🤖 AI Summary
This work addresses the limitations of existing fact-checking methods in modeling multi-hop semantic relationships during evidence retrieval, which often leads to poor generalization and inaccurate identification of factual associations. To overcome these challenges, the authors propose a multi-agent fact-checking framework that integrates open knowledge graphs with web content. The approach uniquely treats the knowledge graph as the primary evidence source and leverages large language models (LLMs) to jointly retrieve structured and unstructured evidence. A Markov decision process (MDP)-based multi-agent retrieval mechanism is introduced to navigate complex evidence paths, while prompt optimization techniques enhance the LLM’s reasoning and decision-making capabilities. Experimental results demonstrate that this method significantly improves evidence relevance and fact-checking accuracy, effectively capturing fine-grained factual relationships embedded in complex claims.
📝 Abstract
Misinformation spreading over the Internet poses a significant threat to both societies and individuals, necessitating robust and scalable fact-checking that relies on retrieving accurate and trustworthy evidence. Previous methods rely on semantic and social-contextual patterns learned from training data, which limits their generalization to new data distributions. Recently, Retrieval Augmented Generation (RAG) based methods have been proposed to utilize the reasoning capability of LLMs with retrieved grounding evidence documents. However, these methods largely rely on textual similarity for evidence retrieval and struggle to retrieve evidence that captures multi-hop semantic relations within rich document contents. These limitations lead to overlooking subtle factual correlations between the evidence and the claims to be fact-checked during evidence retrieval, thus causing inaccurate veracity predictions.

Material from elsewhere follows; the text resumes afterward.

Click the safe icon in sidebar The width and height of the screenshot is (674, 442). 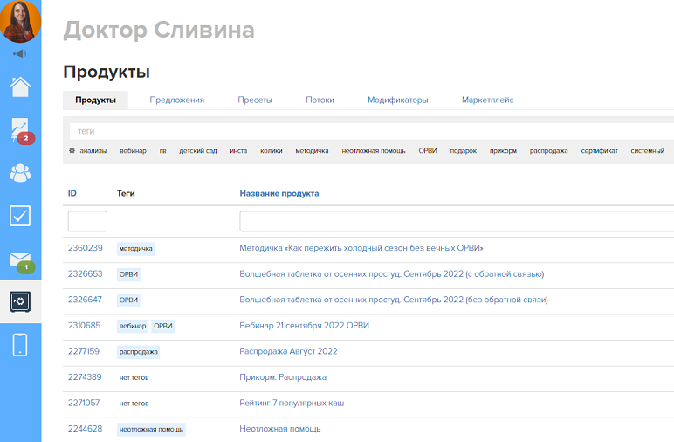(20, 301)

To address these issues, we propose WKGFC, which exploits authorized open knowledge graph as a core resource of evidence. LLM-enabled retrieval is designed to assess the claims and retrieve the most relevant knowledge subgraphs, forming structured evidence for fact verification. To augment the knowledge graph evidence, we retrieve web contents for completion. The above process is implemented as an automatic Markov Decision Process (MDP): A reasoning LLM agent decides what actions to take according to the current evidence and the claims. To adapt the MDP for fact-checking, we use prompt optimization to fine-tune the agentic LLM.